# RECORD EXTRACTS
[Start of section]
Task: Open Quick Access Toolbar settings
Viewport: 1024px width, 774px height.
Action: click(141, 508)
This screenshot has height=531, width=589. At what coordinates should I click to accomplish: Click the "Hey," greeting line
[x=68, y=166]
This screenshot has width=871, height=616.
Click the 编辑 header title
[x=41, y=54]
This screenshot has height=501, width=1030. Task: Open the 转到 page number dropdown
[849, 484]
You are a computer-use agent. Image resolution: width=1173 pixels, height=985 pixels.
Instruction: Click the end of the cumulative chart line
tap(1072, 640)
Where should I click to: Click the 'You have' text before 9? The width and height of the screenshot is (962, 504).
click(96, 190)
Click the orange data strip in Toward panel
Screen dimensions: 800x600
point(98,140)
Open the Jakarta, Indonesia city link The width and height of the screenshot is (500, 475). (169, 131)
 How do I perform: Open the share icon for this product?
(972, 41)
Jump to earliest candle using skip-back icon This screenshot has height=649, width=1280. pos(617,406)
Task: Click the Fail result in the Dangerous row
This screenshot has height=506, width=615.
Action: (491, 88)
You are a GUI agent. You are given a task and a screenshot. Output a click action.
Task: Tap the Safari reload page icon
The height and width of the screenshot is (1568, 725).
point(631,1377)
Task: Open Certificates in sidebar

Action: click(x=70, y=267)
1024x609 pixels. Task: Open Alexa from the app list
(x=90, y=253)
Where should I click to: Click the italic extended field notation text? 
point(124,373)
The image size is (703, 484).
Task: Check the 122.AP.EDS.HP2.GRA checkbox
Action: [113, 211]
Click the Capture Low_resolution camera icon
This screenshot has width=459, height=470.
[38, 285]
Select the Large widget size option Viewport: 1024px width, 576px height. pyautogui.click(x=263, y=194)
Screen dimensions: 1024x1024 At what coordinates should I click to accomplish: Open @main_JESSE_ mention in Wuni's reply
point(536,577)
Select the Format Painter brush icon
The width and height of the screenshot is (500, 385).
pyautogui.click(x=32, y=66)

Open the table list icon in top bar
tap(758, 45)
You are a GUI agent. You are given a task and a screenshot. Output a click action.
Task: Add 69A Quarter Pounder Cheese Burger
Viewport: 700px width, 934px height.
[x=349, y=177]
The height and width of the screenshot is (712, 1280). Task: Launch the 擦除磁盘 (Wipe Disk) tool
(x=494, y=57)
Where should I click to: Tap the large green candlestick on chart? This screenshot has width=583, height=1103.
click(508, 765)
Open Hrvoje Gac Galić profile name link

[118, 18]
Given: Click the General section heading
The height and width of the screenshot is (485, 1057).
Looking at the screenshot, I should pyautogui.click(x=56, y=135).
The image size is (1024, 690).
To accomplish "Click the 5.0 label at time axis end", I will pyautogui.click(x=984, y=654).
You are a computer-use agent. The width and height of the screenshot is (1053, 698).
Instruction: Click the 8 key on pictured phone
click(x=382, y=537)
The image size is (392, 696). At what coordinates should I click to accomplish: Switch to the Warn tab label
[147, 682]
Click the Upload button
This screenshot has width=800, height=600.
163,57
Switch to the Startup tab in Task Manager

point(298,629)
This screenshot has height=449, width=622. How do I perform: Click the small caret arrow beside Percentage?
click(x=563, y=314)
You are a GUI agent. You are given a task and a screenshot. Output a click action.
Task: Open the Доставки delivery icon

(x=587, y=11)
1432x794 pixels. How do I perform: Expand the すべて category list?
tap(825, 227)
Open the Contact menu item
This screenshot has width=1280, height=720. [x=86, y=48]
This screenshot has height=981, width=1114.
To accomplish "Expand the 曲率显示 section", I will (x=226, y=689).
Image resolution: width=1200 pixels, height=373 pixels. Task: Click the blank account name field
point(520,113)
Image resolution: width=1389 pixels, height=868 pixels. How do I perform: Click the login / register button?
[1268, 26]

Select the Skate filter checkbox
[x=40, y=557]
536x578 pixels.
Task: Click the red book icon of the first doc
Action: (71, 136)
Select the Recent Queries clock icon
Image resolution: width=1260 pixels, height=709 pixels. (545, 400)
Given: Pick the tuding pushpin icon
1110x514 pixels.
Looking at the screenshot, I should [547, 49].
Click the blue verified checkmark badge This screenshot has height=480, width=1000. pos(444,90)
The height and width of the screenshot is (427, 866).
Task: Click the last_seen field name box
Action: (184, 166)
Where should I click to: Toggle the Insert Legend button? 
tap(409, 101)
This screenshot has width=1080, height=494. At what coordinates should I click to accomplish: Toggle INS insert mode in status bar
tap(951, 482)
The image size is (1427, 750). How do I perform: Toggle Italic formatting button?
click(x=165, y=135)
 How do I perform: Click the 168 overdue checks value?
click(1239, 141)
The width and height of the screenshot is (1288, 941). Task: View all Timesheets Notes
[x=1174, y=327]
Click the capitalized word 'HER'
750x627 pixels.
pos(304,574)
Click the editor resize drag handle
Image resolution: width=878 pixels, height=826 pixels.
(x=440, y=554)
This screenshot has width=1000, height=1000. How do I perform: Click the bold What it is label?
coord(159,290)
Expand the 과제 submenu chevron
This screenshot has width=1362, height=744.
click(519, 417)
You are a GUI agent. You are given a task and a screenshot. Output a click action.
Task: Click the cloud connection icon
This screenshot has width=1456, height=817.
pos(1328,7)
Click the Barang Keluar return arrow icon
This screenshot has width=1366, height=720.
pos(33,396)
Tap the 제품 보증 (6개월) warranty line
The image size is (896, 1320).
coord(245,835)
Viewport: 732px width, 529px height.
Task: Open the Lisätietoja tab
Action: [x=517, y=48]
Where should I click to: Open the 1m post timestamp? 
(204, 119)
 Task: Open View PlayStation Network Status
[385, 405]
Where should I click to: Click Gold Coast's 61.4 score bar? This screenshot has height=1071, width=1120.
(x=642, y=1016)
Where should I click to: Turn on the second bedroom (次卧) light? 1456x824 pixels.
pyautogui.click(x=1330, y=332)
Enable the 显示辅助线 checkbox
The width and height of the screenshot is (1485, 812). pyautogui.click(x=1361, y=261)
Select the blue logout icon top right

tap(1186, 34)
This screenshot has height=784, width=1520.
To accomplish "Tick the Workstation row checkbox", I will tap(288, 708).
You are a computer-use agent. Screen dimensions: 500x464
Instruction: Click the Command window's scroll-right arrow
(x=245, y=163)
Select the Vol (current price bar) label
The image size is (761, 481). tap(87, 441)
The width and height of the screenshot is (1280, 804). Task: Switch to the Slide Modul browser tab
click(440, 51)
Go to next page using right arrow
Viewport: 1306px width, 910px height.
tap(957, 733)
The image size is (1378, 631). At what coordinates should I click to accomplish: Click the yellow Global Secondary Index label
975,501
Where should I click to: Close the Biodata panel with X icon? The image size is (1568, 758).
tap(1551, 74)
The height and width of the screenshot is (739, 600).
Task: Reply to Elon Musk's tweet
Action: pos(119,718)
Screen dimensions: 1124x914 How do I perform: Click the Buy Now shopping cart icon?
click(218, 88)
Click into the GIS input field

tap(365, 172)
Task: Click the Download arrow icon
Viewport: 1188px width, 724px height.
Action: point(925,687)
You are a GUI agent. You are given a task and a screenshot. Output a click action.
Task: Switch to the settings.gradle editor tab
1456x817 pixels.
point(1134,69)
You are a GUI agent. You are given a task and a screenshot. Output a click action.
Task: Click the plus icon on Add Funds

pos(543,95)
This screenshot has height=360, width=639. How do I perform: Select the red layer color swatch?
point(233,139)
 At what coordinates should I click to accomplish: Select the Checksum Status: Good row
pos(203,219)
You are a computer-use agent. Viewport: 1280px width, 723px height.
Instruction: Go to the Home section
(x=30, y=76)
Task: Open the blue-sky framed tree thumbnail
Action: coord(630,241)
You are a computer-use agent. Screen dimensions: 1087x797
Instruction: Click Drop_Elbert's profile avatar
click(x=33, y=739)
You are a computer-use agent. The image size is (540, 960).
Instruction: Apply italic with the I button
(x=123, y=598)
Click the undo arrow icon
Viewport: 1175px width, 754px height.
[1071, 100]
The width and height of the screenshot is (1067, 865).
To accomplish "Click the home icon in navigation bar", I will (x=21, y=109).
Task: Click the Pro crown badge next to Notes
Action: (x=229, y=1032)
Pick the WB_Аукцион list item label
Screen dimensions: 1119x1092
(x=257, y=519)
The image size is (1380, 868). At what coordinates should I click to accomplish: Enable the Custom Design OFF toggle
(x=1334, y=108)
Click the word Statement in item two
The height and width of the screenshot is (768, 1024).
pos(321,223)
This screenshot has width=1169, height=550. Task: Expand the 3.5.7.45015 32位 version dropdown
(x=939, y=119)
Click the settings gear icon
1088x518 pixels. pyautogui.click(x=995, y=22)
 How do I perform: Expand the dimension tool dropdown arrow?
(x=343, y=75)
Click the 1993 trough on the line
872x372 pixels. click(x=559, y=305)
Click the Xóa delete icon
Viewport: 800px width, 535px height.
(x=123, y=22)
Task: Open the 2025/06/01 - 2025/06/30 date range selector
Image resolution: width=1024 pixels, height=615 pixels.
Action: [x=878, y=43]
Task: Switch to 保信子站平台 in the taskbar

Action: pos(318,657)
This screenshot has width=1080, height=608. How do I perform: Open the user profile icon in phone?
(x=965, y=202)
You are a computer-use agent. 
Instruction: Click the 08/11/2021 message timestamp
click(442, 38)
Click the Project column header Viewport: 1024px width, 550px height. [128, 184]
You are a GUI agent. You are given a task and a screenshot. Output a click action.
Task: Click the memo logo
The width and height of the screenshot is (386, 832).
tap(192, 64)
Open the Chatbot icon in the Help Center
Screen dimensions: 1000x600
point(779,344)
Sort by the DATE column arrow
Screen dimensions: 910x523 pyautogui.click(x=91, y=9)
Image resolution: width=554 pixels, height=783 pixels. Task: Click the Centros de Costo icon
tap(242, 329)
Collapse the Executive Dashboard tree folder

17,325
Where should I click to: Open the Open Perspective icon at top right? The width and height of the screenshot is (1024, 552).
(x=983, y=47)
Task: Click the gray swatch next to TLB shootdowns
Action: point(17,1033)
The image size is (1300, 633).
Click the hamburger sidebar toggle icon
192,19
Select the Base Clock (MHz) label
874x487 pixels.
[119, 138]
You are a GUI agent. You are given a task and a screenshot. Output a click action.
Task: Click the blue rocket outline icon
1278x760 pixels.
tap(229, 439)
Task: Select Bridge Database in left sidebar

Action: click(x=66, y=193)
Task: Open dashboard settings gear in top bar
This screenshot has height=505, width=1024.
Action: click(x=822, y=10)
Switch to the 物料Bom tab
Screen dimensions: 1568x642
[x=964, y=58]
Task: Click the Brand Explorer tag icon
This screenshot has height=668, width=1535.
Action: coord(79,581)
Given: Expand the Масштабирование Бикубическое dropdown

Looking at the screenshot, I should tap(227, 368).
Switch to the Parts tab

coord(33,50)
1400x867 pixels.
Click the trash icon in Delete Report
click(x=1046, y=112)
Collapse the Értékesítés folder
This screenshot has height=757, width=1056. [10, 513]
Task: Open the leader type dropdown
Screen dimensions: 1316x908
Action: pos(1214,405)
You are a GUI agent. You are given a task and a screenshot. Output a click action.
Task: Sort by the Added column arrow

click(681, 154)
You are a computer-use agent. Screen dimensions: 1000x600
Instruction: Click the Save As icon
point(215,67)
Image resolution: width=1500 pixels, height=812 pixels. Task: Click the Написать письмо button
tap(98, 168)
[End of section]
Give solely the number of lines in the data that contain the string "editor".

# SOLUTION TO THIS EXERCISE
2